En fin de compte, la dégénérescence de la révolution russe peut être tracée à partir du moment où les bolcheviks ont pris le pouvoir au nom de la classe ouvrière et paysanne russe et a ses racines dans l'idéologie marxiste. De toute évidence, l'État implique la délégation de pouvoir et d'initiative entre les mains de quelques dirigeants qui forment le « gouvernement révolutionnaire ». Pourtant, le pouvoir de toute révolution, comme le reconnaît Bakounine, découle de la décentralisation du pouvoir, de la participation active des masses au mouvement social collectif et de l'action directe qu'il génère. Dès que ce pouvoir s'efface des mains de la classe ouvrière, la révolution est condamnée : la contre-révolution a commencé et peu importe qu'elle soit drapée dans un drapeau rouge. D'où l'opposition anarchiste à l'État.

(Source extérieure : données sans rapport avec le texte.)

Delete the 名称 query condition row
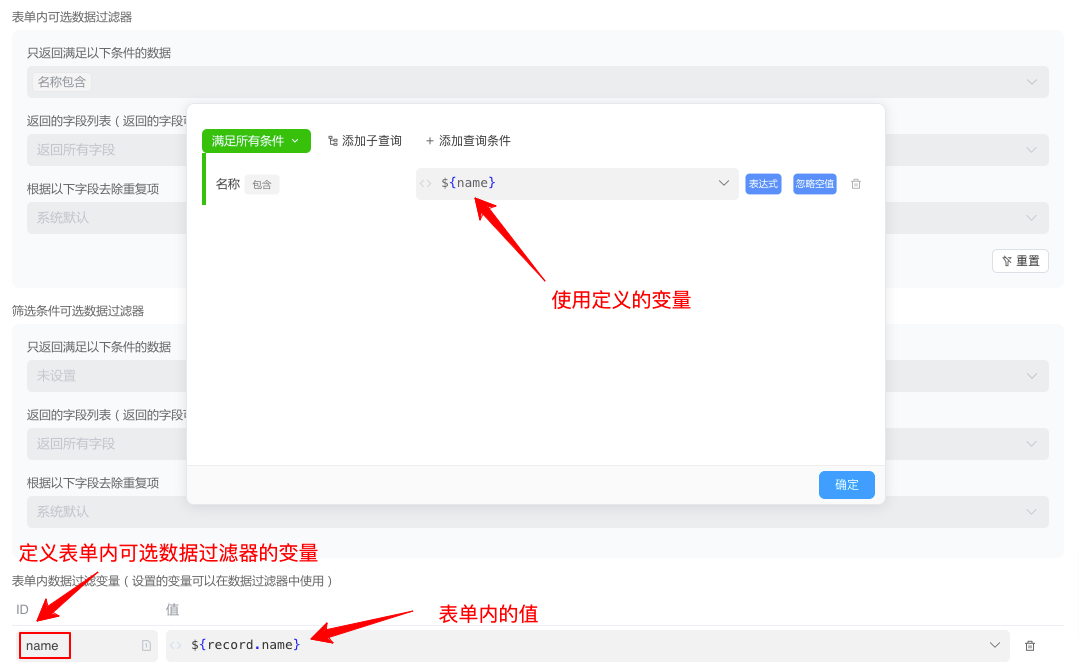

Malheureusement, de nombreux socialistes ne l'ont pas reconnu. Nous espérons avoir montré que les explications standard de l'échec de la révolution russe sont, à leur base, superficielles et ne feront que faire en sorte que l'histoire se répète. Car l'idée que les politiques bolcheviques n'ont pas eu d'impact sur le résultat de la révolution est une fausse affirmation, comme le montrent les makhnovistes (voir l'annexe). "Pourquoi le mouvement makhnoviste montre-t-il une alternative au bolchevisme?") et les léninistes eux-mêmes admettent implicitement. Les croyances sont utopiques si les idées subjectives ne sont pas ancrées dans la réalité objective. Les anarchistes soutiennent qu'une partie des conditions subjectives requises avant l'existence du socialisme est l'existence du libre échange des idées et de la démocratie de la classe ouvrière (c'est-à-dire l'autogestion). Croire que la révolution est possible sans liberté, croire que ceux qui sont au pouvoir peuvent, par leurs bonnes intentions, imposer le socialisme d'en haut, comme l'ont fait les bolcheviks, est en effet utopique.